Fig. 5. Trans-ancestry fine mapping identifies activation specific cis-eQTLs in GWAS regions

(A) In 48 hr α3+28/Th17, rs2863204 (MAF = 0.53, European) is best associated with IL23R expression and is independent from rs11209026 (R381Q). (B) At IL23R, a coding variant (rs11209026, R381Q, MAF = 0.06, European) and a regulatory variant (rs12095335) are associated with Crohn’s disease (CD). (C) Conditioning on rs2863204 recovers rs12095335 (secondary CD association) as a significant secondary association. (D) At the IL2RA locus, the best T1D association is a regulatory variant, rs12722495. (E) In 48 hr α3+28, rs12251836 (MAF = 0.41, European) is best associated with IL2RA expression and is independent from rs12722495. (F) Conditioning on rs12251836 recovers rs12722495 (primary T1D association). X-axis defines genomic intervals local to each gene and y-axis shows the −log10 p-value of association in GWAS (CD, T1D) and eQTL analysis (48 hr α3+28 or 48 hr α3+28/Th17).

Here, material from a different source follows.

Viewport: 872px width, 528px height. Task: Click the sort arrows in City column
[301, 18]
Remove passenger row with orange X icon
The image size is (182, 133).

Fig. 6. Validation of rs12251836, a causal variant in the IL2RA locus

(A) Genomic locations of five top associated SNPs in the IL2RA locus, together with mammalian sequence conservation and DNAase hypersensitivity sites (in Th1 cells). The ~200bp fragments centered around each of the variants used in enhancer assays are marked (I–V). (B) Enhancer activity in activated Jurkat cells for both alleles (as marked) of the 5 selected fragments cloned into a minimal promoter vector (firefly luciferase, all values normalized to co-transfected Renilla). (C) Enhancer activity of fragment IV, as in B, with or without PMA+Ionomycin (P+I) stimulation. (D) Protein binding to the two alleles of rs12251836 tested by EMSA with nuclear extract from Jurkat or human primary CD4⁺ T cells – these gels were run for different times and apparent sizes should not be compared. (E) Specific binding of YY1 to the rs12251836^T allele in nuclear extract of primary CD4⁺ T cells, with or without prior 6 hr activation with α3+28 (F) Top: predicted TF-binding sites around the two alleles of rs12251836. Bottom: pull-down assay of the three main predicted TFs (transfected into HEK293 cells, HA or FLAG tagged) with oligonucleotides encompassing both rs12251836 alleles or an irrelevant control (EBNA), and detected by immunoblotting for the relevant tags. (G) Trans-activating activity of over-expressed YY1 in Jurkat cells also transfected with the enhancer reporter plasmids used in B (with either allele at rs12251836). Data are representative of three or more independent experiments; error bars = SD.